A Calculating GPS Uncertainty for a Bicycle Trip

[Robin64]

Let's say I have a GPS unit that reports an "accuracy" (this is what the GPS device reports as the uncertainty in the measurement of position) of 15ft. I travel some distance, with the GPS reporting a position every second. At the end of 1000 seconds I arrive at my destination. For the sake of the analysis I'm going to assume that the "accuracy" is constant and restricted to a plane (I'm not concerned about elevation changes and uncertainty associated with elevation measurement). I'm also going to assume that uncertainty is a function of radius, and angle, where angle is measured as the angle between my actual path and the segment between my current reported position and my last. I'm assuming that uncertainty in angle is uniformly distributed over 2π radians. My last assumption is that the correct way to calculate the total uncertainty for my trip is through quadrature; however I'm not quite sure what form each term in the quadrature takes.

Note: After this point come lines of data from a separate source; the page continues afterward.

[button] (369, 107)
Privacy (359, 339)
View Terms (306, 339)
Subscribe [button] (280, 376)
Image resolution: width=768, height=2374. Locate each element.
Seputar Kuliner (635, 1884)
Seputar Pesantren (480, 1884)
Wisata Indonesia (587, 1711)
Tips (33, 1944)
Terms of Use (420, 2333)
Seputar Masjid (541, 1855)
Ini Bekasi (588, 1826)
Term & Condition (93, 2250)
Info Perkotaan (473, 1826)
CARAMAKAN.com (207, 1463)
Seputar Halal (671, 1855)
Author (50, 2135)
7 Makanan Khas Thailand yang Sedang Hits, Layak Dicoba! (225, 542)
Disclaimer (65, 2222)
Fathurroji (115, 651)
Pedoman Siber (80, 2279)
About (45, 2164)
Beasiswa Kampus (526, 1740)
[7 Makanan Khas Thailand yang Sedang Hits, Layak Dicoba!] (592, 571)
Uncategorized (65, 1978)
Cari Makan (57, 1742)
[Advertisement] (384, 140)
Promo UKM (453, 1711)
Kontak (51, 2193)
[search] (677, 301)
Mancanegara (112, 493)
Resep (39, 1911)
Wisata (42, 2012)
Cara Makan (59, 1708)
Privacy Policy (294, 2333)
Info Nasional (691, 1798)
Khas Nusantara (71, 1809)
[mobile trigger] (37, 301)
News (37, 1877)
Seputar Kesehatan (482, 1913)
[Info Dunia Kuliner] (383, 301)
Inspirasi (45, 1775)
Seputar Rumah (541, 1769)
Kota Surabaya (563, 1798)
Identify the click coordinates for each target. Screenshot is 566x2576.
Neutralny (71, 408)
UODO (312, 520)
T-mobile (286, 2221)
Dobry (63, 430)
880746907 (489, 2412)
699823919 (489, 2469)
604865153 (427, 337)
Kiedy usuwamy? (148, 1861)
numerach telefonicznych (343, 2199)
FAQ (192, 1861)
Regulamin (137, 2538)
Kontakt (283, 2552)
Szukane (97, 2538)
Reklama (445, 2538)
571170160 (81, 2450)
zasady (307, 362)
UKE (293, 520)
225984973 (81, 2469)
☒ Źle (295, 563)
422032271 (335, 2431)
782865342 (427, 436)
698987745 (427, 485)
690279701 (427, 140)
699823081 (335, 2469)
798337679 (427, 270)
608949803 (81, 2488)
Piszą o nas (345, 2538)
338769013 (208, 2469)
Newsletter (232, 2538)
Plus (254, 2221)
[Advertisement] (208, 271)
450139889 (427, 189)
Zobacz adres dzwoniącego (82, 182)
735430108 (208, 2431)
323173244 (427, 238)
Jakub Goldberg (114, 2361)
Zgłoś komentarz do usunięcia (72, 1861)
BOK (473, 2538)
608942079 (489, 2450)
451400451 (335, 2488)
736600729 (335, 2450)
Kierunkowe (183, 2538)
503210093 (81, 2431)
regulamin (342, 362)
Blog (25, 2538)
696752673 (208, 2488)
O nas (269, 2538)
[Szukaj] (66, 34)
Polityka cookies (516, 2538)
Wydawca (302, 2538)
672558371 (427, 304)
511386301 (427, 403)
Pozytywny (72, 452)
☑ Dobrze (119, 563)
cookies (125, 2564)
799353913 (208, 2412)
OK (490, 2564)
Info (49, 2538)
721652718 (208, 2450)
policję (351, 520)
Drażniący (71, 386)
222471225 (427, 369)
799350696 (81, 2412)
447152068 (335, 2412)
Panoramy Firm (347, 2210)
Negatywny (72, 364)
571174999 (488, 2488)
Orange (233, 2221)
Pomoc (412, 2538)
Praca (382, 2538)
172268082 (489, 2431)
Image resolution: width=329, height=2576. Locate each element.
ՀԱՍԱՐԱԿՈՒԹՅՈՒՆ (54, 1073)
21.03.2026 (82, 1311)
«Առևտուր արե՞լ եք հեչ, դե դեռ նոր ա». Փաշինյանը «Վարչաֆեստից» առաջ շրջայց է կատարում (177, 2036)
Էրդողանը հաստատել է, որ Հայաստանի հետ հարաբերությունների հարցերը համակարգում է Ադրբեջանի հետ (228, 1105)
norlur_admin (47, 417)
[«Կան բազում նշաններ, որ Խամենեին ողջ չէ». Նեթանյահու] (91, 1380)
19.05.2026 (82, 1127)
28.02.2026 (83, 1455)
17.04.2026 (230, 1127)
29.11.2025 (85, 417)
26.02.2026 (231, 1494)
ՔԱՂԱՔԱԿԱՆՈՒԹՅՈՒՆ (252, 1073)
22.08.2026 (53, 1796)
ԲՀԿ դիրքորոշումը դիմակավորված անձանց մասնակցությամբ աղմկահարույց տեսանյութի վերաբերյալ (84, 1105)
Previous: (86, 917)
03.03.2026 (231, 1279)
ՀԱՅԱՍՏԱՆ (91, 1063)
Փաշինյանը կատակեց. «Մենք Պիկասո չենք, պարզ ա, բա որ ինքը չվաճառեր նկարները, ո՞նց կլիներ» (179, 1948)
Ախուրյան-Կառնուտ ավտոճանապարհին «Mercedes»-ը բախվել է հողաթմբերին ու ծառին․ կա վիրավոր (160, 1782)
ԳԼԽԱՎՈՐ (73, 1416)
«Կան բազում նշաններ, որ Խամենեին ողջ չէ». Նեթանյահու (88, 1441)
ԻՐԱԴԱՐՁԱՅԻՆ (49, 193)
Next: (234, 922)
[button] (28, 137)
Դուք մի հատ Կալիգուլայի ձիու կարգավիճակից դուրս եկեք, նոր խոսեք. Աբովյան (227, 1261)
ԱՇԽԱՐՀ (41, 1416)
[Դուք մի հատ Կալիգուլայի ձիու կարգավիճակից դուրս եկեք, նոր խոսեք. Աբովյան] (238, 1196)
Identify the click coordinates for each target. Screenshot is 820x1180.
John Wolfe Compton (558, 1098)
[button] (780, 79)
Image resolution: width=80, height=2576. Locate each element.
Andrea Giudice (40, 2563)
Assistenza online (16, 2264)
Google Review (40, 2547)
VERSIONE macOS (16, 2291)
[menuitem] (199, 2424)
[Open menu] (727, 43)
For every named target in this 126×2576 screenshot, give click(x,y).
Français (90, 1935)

Can someone give me some insight?

Note that I'm not concerned about the other sources of GPS error.

 

[Dale]

Hi Robin64, welcome to PF!

the total uncertainty for my trip

What do you mean by total uncertainty for the trip. The 15 m uncertainty is an uncertainty in position, but a trip isn't a position. Are you interested in the uncertainty of the final position or in the length of the path or what?

 

[Robin64]

I should have been more clear, I'm speaking with respect to how a bicycle GPS computer calculates the total distance for a trip, wherein the total distance is the sum of the distances measured with a given sampling frequency (my computer records GPS data once per second.).

Hi Robin64, welcome to PF!

What do you mean by total uncertainty for the trip. The 15 m uncertainty is an uncertainty in position, but a trip isn't a position. Are you interested in the uncertainty of the final position or in the length of the path or what?